* PROBLEM STATEMENT:
Continue the key takeaways from the Joshua Silver interview on embedded payments for vertical SaaS, picking up after its last sentence.

* TEXT PROVIDED:
Content starts
Joshua Silver has spent two decades in embedded payments. Before co-founding Rainforest, he built Patient Co, a healthcare payments business scaled to billions in processing volume and tens of millions of patients, then spent several years consulting with software founders on building their payments programs. Rainforest is payments as a service, purpose-built for vertical SaaS — and in this conversation Joshua makes a compelling case that embedded payments is not just a revenue opportunity but a competitive moat.
What We Covered
- Why vertical SaaS companies are still leaving money on the table with embedded payments
- The gap in the market Rainforest was built to fill
- How payfac as a service works and who it is designed for
- Why the number of registered payfacs is shrinking, not growing
- The $5 billion volume threshold for when becoming a full payfac makes economic sense
- How Rainforest differentiates from Stripe and Adyen for vertical SaaS platforms
- Vertical-specific risk models versus general-purpose tools
- Rainforest's real-time ledger and what it unlocks for complex payment structures
- Adding PayPal and Venmo for untapped vertical SaaS markets
- Expanding into Canada and building the playbook for international growth
- How AI is being used across the business and the rising threat of AI-driven fraud
- What success looks like for Rainforest in the next five years
Key Takeaways
Embedded payments builds a moat. Joshua's closing point is the sharpest: once merchants are running their money through your software platform, competitors face a much harder job dislodging you. Payments isn't just a revenue line — it's a retention strategy.
Content ends
Pixel coordinate grounding data:
Content starts
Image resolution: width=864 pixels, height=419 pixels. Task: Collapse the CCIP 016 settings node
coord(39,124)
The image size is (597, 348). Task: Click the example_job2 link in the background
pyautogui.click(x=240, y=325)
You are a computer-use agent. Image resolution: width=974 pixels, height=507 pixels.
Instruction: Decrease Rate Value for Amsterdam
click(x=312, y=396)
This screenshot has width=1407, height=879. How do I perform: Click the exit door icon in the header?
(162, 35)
Content ends
Content starts
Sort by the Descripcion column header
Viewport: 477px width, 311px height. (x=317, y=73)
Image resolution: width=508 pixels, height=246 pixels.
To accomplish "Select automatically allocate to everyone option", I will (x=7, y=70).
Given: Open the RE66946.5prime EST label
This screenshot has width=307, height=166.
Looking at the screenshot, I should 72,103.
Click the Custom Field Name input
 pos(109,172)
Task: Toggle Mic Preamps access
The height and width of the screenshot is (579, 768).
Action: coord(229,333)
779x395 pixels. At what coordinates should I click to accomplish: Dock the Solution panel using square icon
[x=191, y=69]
Content ends
* ANSWER SPACE:
Vertical-specific risk models matter enormously. Stripe and Adyen have to serve everyone, so their risk tooling is built for the lowest common denominator. Rainforest has built models tuned to individual verticals — lawn care looks different from HVAC, which looks different from nonprofit donations — and it takes the fraud liability rather than passing it to the platform.
The $5 billion payfac threshold is the new reality. A decade ago the rule of thumb was around $1 billion in card volume. Regulatory and compliance burdens have risen so sharply that Joshua now puts the threshold at $5 billion with line of sight to $10 billion before it makes economic sense to go full payfac.
A real-time ledger is a competitive differentiator. Most legacy processors are batch-based, settled overnight on mainframes. Rainforest's ledger is real-time, enabling split payments, franchise fee hierarchies, and complex billing structures that batch systems simply cannot support.
About Joshua Silver
Joshua Silver is co-founder and CEO of Rainforest, a payments-as-a-service company purpose-built for vertical SaaS platforms. Before Rainforest, he co-founded Patient Co, scaling it to billions in healthcare payments volume before a sale, and subsequently consulted with software founders on building their payments businesses. He has been working in embedded payments for twenty years.